Analyzing the results from the SDS-PAGE gel electrophoresis and the Western Blotting (above figure) we can conclude that the SUMO-LbuCas13a is detected in both the soluble and insoluble fraction (Inclusion Bodies). The protein band which corresponds to the SUMO-LbuCas13a fusion protein is detected at the molecular weight of 155kDa. Therefore, we can assume that the addition of the SUMO solubility tag enhanced the soluble fraction of the LbuCas13a protein. The purification of soluble proteins is less expensive and time consuming compared to the process needed for protein purification and recovery from inclusion bodies. Utilizing the chaperone-mediated LbuCas13a protein recovery from soluble fraction ensures the integrity of the refolded proteins.
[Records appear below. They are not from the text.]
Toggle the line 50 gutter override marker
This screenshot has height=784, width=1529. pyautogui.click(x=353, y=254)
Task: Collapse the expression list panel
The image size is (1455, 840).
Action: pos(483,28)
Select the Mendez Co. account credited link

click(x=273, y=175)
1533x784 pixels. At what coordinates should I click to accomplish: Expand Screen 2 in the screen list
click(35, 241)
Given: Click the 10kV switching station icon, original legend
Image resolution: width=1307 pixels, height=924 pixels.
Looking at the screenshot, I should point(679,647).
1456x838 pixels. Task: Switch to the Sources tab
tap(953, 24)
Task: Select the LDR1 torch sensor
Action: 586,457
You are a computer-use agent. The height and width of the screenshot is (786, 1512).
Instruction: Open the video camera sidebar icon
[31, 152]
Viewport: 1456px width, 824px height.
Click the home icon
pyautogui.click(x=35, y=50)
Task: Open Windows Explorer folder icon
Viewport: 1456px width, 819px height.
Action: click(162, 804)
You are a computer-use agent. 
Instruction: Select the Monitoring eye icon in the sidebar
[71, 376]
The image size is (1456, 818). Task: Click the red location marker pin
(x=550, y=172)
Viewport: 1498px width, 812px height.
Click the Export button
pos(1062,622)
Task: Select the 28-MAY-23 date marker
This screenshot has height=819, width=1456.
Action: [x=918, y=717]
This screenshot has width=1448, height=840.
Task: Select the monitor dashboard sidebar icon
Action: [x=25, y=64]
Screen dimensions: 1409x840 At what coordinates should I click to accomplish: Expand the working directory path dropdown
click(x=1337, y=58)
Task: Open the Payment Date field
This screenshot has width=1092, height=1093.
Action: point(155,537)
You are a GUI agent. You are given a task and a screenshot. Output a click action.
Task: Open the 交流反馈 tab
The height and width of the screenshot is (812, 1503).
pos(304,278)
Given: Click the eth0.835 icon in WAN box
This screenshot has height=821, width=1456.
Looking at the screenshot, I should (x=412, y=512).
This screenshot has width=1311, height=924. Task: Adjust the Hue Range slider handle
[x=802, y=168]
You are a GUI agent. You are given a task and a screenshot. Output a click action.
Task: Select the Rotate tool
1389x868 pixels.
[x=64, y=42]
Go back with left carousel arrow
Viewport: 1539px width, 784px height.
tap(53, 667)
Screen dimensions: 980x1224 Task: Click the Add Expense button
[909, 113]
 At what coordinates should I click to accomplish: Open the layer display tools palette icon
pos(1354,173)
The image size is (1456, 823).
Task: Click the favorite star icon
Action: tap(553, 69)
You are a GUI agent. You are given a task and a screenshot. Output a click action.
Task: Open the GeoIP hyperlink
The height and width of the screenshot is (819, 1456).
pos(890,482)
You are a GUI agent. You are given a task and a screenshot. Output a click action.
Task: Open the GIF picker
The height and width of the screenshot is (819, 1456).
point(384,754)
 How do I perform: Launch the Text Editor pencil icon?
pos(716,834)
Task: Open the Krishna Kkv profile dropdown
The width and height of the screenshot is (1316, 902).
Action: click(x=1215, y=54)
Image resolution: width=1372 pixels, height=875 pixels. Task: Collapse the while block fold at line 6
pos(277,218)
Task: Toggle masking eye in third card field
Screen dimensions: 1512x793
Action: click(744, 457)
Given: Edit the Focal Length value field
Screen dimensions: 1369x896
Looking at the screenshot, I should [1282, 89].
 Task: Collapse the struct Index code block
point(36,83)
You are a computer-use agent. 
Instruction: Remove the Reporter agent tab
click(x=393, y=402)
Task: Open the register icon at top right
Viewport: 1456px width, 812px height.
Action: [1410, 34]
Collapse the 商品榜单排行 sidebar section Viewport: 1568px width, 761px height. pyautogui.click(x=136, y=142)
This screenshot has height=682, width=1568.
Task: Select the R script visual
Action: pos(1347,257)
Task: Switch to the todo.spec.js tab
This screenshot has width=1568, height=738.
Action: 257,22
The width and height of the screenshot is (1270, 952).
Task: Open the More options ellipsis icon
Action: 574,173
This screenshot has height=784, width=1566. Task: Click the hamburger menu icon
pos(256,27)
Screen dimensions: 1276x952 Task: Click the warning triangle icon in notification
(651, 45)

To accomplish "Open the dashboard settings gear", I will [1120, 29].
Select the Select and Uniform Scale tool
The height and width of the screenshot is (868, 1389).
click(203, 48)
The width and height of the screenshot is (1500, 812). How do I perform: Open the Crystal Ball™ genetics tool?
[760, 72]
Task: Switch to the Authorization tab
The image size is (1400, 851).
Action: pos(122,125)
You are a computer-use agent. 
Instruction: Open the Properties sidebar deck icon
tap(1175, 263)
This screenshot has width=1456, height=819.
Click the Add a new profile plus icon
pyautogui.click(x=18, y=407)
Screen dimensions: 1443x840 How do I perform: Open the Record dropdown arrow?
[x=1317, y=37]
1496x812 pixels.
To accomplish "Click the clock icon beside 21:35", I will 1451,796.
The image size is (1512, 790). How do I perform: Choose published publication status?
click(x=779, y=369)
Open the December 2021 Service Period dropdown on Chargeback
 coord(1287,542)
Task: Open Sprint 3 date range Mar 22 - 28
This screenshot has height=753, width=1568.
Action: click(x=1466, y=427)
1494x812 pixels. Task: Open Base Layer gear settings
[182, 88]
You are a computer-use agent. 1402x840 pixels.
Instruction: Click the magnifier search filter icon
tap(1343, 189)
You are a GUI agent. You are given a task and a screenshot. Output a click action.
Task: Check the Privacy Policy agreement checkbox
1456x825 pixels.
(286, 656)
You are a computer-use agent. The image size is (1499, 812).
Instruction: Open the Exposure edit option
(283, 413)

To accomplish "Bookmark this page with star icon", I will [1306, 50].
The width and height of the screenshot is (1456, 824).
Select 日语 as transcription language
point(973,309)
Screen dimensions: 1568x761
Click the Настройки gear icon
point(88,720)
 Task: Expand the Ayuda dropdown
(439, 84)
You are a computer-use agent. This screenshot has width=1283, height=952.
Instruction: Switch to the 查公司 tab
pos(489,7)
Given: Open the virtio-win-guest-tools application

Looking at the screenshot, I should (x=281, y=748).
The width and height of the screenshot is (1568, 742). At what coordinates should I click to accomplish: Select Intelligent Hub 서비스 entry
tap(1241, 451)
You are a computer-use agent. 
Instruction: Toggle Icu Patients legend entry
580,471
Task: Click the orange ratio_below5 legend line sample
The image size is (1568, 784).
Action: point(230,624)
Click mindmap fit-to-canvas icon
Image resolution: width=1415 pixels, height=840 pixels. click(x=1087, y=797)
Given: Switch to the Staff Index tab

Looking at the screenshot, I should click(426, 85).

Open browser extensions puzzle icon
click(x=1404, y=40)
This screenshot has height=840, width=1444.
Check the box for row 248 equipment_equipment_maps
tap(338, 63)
The resolubilization procedures required to recover the protein from inclusion bodies can disturb the integrity of the protein. In addition, if we compare the Figures which correspond to the Cas13a Lbu (BBa_K2926001) and SUMO-LbuCas13a (BBa_K4170016) respectively, we can understand that the codon optimization procedure enhanced the total protein yield in both the soluble and the insoluble fraction of the LbuCas13a protein. Further information about the downstream experiments regarding the SUMO-LbuCas13a purification with His SpinTrap purification columns and the enzymatic removal of the SUMO protein can be found on the results and on the experiments pages of iGEM22_Thessaloniki_Meta team Wiki (https://2022.igem.wiki/thessaloniki-meta/results).




References


Butt, T., Edavettal, S., Hall, J. and Mattern, M., 2005. SUMO fusion technology for difficult-to-express proteins. Protein Expression and Purification, 43(1), pp.1-9.

Damalas, S., Batianis, C., Martin‐Pascual, M., Lorenzo, V. and Martins dos Santos, V., 2020. SEVA 3.1: enabling interoperability of DNA assembly among the SEVA, BioBricks and Type IIS restriction enzyme standards. Microbial Biotechnology, 13(6), pp.1793-1806.

Fozouni, P., Son, S., Derby, M. D. de L., Knott, G. J., Gray, C. N., D’Ambrosio, M. V., Zhao, C., Switz, N. A., Kumar, G. R., Stephens, S. I., Boehm, D., Tsou, C.-L., Shu, J., Bhuiya, A., Armstrong, M., Harris, A. R., Chen, P.-Y., Osterloh, J. M., & Ott, M. (2020, December 4). Amplification-free detection of SARS-COV-2 with CRISPR-CAS13a and mobile phone microscopy. Cell. 184(2), 323-333.e9. https://www.sciencedirect.com/science/article/abs/pii/S0092867420316238.

Koonin, E. V., & Makarova, K. S. (2019). Origins and evolution of CRISPR-Cas systems. Philosophical Transactions of the Royal Society B: Biological Sciences, 374(1772). https://royalsocietypublishing.org/doi/10.1098/rstb.2018.0087

Lipońska, A., Ousalem, F., Aalberts, D., Hunt, J. and Boël, G., 2018. The new strategies to overcome challenges in protein production in bacteria. Microbial Biotechnology, 12(1), pp.44-47.

Panavas, T., Sanders, C. and Butt, T., 2009. SUMO Fusion Technology for Enhanced Protein Production in Prokaryotic and Eukaryotic Expression Systems. Methods in Molecular Biology, pp.303-317.